Can MLLMs Detect Phishing? A Comprehensive Security Benchmark Suite Focusing on Dynamic Threats and Multimodal Evaluation in Academic Environments
Jingzhuo Zhou
TL;DR
This work introduces AdapT-Bench, a comprehensive benchmark to evaluate Multimodal Large Language Models under realistic phishing threats in academic settings. It assembles synthetic scholar profiles and three datasets (Kimi 1000, Strategies Batch 1, Filtered Clean) to simulate dynamic, multimodal, and cross-lingual attacks across varied emotional states. The study demonstrates a paradox where heavily filtered, well-crafted attacks can be easier for AI defenses to detect than unstructured ones, and it reveals strong cross-lingual and jailbreak vulnerabilities in leading models. By providing a standardized evaluation framework and rich, context-aware scenarios, AdapT-Bench enables more robust defense strategies and safer deployment of MLLMs in academic environments.
Abstract
The rapid proliferation of Multimodal Large Language Models (MLLMs) has introduced unprecedented security challenges, particularly in phishing detection within academic environments.
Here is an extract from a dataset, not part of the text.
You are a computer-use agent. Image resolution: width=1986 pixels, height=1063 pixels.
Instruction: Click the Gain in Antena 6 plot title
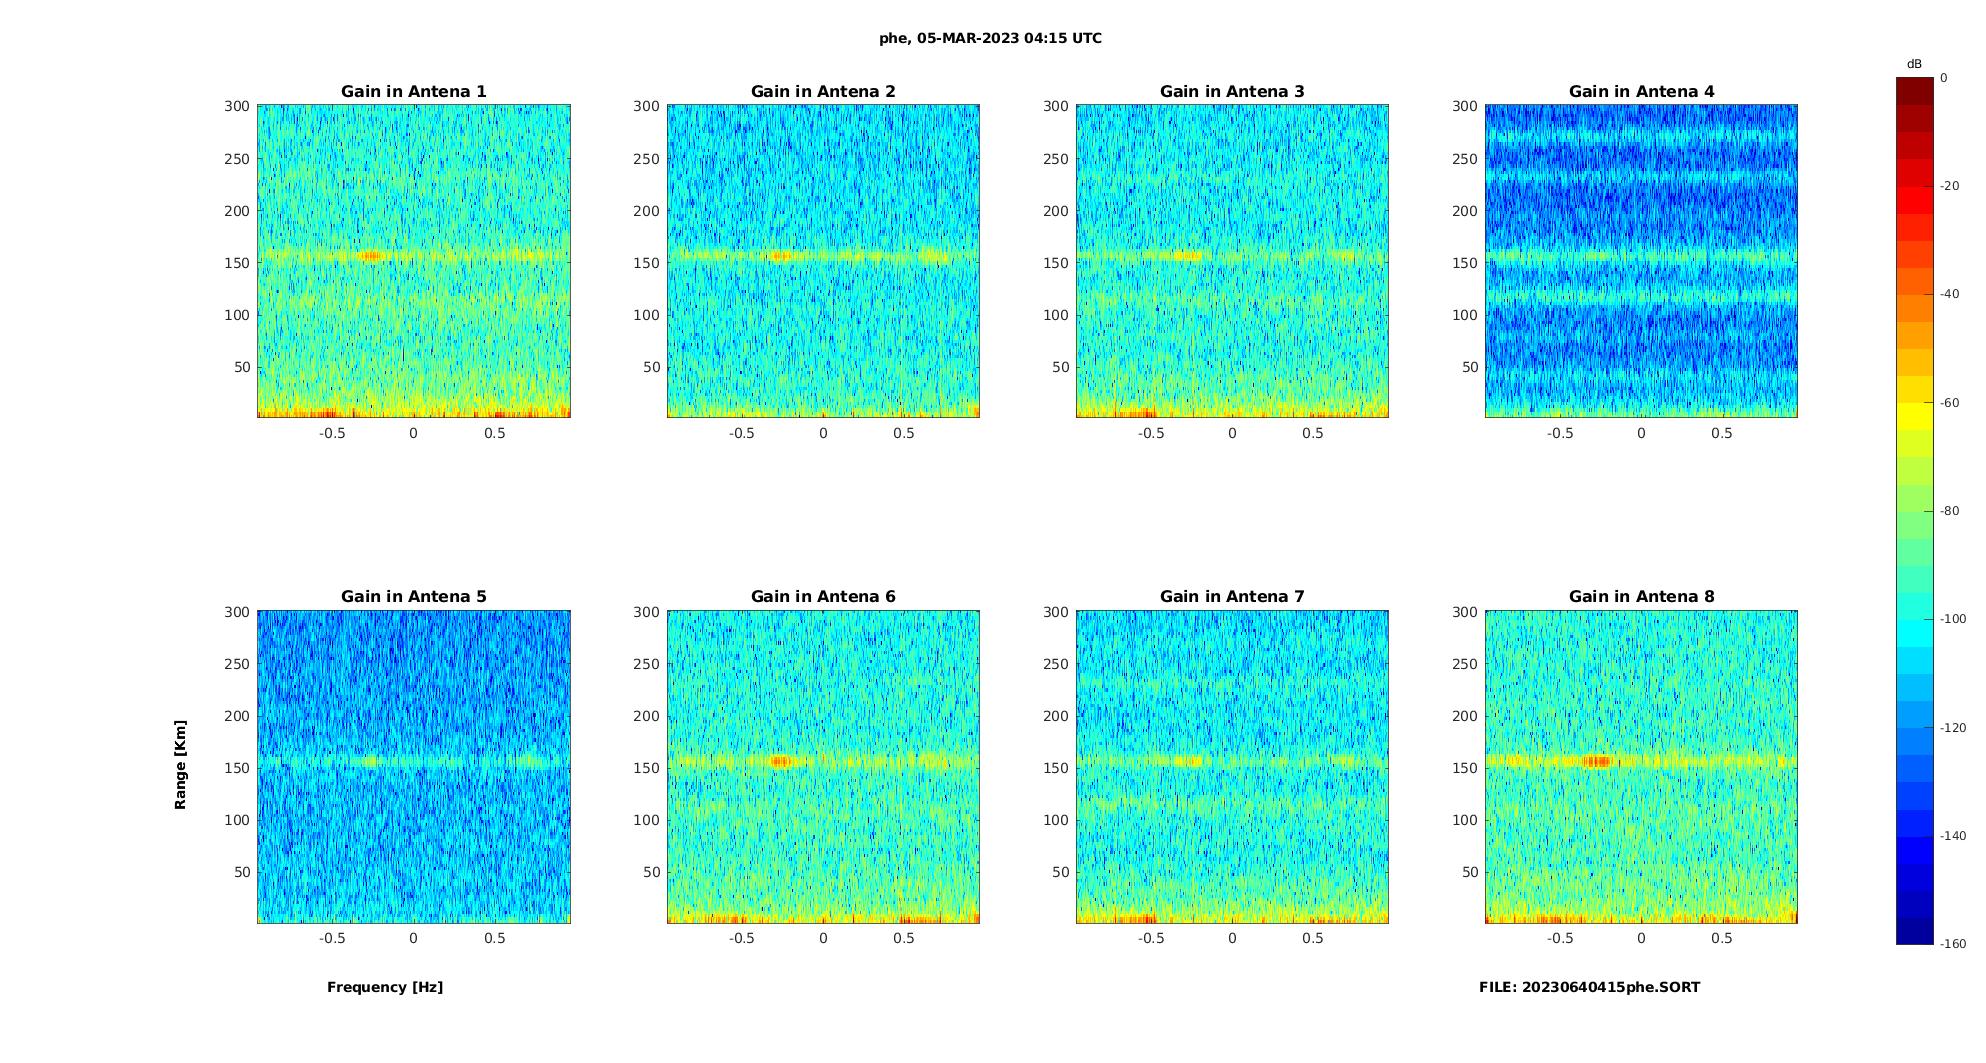(x=823, y=596)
Academic institutions and researchers are high-value targets, facing dynamic, multilingual, and context-dependent threats that leverage research backgrounds, academic collaborations, and personal information to craft highly tailored attacks. Existing security benchmarks largely rely on datasets that do not incorporate specific academic background information, making them inadequate for capturing the evolving attack patterns and human-centric vulnerability factors specific to academia. To address this gap, we present AdapT-Bench, a unified methodological framework and benchmark suite for systematically evaluating MLLM defense capabilities against dynamic phishing attacks in academic settings.